Page 8: “we restricted the autoencoder bottleneck layer to two neurons and visualized the activations of these two neurons.” What’s the reasoning of using two neurons, and how should users determine the number in real practice?

Figure 3: The CD4+ and CD8+ cell types were distinguishable by the first two dimensions of tSNE, but they were clustered together after DCA. This result contradicts the authors’ argument that “DCA captures cell population structure in real data”.

Figure 4C: How does the method keep gene-level information after dimension reduction? Where does the cell-to-cell heterogeneity comes from if the authors “replacing the original count values with the mean of the negative binomial component”?

Page 11: “Single-cell specific noise was added in silico by gene-wise subtracting values drawn from the exponential distribution such that 80% of values were zeros”. Why do authors select exponential distribution? I doubt if this simulation really leads to data that capture the properties of real single-cell data.

Page 14: “When comparing the estimated fold changes across all bootstrap iterations, DCA showed highest correspondence with bulk fold changes (Fig. 5F)”. Since bulk data is not the gold standard for single-cell analysis, the increase of correlation from ~0.75 to ~0.8 does not serve as an evidence that DCA is really doing better.

Figure 6D: Since there are only eight pairs, a scatterplot or violin plot may be a better choice for illustration than boxplot.

Page 28: In formula (1), what’s the definition for W’s? What are the dimensions of each vector or matrix? Are the z-score normalization performed by rows or columns? I think the authors should write the formulas in a mathematically stricter form.
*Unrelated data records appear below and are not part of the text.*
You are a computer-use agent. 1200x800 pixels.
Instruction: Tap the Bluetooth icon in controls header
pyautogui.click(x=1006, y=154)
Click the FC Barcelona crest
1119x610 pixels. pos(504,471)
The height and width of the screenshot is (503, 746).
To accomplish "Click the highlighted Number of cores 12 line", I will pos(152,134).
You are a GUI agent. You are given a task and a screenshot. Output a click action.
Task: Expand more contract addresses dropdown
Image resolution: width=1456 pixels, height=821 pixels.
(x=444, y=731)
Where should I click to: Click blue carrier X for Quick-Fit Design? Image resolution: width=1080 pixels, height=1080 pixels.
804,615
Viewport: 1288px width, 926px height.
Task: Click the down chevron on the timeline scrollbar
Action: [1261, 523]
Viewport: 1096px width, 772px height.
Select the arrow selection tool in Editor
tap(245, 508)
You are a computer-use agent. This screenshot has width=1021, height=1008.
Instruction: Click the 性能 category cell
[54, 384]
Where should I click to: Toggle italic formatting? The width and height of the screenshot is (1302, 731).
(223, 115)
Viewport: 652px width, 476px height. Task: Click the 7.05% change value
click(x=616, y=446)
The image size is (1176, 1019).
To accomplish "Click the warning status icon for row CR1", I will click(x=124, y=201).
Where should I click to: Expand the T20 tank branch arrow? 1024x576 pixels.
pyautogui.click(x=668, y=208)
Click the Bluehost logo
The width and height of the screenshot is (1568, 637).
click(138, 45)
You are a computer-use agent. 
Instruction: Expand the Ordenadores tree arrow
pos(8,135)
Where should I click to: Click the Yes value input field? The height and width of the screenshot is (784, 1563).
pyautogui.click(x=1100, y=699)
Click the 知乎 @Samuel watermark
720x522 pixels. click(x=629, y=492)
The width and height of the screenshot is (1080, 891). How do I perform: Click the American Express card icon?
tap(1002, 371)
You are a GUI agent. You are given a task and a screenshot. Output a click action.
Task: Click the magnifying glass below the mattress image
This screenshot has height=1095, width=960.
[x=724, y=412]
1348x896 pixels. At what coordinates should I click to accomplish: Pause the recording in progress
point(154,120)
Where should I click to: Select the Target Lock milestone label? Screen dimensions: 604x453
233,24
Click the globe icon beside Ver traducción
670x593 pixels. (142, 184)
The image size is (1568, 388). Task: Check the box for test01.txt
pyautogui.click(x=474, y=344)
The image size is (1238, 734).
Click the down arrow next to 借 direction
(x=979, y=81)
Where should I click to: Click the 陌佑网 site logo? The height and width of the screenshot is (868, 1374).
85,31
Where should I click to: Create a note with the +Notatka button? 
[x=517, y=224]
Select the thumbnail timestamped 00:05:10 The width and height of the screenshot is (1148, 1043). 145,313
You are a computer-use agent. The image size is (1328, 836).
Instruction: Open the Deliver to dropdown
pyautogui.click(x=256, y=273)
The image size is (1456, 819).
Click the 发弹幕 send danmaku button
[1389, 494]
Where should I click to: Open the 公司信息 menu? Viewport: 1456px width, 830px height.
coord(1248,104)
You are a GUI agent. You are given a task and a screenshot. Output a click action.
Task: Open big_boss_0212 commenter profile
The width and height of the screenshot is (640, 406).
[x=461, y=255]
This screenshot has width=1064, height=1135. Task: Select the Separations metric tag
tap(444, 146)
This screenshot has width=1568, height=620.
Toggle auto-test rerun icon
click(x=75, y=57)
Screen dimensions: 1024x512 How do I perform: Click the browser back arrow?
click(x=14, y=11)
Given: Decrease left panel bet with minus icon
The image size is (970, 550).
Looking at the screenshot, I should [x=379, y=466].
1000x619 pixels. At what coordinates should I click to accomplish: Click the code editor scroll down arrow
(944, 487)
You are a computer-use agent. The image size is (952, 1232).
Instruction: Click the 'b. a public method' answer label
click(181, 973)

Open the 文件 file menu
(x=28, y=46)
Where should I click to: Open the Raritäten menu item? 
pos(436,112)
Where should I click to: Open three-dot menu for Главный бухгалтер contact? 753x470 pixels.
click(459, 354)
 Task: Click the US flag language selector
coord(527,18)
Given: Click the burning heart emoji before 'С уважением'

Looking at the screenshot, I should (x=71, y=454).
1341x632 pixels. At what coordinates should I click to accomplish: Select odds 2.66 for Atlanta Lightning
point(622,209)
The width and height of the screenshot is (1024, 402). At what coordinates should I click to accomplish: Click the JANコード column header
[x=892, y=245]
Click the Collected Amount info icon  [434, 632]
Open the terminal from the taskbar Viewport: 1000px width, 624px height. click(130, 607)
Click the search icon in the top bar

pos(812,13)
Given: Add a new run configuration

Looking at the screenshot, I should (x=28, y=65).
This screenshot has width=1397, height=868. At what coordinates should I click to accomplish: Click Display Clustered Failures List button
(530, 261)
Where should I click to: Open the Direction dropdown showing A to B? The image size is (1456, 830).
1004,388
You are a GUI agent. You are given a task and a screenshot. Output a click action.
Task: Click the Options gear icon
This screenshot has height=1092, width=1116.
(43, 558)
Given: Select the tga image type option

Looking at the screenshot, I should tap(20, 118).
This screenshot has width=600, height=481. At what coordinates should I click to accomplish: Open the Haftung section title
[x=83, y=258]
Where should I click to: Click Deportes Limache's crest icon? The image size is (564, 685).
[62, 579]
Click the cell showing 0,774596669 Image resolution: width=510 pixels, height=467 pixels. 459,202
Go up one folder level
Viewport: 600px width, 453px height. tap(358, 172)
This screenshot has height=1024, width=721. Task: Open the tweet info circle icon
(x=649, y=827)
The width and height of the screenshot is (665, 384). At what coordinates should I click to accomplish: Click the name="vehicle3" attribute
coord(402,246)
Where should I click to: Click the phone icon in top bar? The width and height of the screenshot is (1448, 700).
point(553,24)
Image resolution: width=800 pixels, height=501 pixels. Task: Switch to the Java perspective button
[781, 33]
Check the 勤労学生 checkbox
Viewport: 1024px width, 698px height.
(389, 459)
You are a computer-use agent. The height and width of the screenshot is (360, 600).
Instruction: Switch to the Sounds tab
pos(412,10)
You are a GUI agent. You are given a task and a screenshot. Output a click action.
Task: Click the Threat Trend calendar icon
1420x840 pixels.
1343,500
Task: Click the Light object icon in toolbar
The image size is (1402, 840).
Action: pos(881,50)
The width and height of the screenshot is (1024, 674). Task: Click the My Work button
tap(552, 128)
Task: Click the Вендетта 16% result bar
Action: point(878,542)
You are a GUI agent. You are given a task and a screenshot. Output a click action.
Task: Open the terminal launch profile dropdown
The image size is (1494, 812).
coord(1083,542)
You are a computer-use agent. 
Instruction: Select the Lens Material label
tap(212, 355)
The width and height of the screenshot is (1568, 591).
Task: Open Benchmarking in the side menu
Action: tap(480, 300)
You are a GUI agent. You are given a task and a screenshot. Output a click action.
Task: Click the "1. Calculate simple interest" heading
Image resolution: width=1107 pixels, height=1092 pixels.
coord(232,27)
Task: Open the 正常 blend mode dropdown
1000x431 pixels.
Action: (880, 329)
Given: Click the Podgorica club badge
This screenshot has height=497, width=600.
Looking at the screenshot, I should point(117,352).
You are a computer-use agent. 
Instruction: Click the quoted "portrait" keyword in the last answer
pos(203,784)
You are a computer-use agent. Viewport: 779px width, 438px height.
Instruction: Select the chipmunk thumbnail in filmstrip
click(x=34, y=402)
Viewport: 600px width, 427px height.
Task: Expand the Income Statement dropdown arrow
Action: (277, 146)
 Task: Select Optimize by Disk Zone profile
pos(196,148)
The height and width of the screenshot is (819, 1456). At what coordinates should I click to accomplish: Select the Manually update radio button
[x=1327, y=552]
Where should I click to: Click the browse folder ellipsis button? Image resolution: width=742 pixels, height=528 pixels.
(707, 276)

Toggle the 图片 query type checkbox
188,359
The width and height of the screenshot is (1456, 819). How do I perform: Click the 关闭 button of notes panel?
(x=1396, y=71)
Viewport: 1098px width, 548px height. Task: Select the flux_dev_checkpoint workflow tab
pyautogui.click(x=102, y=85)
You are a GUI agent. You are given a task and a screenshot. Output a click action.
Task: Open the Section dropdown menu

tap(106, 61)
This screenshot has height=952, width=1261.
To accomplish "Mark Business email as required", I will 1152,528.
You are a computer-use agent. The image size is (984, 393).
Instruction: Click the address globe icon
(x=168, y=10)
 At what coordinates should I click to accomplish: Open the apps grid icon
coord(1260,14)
Page 29: Given the excess of dropout events in single-cell data, why do the authors want to add regularization on pi?

Page 30: “The denoised matrix is generated by replacing the original count values with the mean of the negative binomial component as predicted in the output layer.” This means that every gene would have the same expression across the cells? Then it is not possible to distinguish individual cells.

Minor comments:

Page 6: “We generated two simulation datasets with 200 genes…” Why do the authors use only 200 genes instead of performing a genome-wide study?

Page 27: “The hidden features are then used by the decoder to estimate the mean parameter of a normal distribution for each feature”. Should “normal distribution” be ZINB?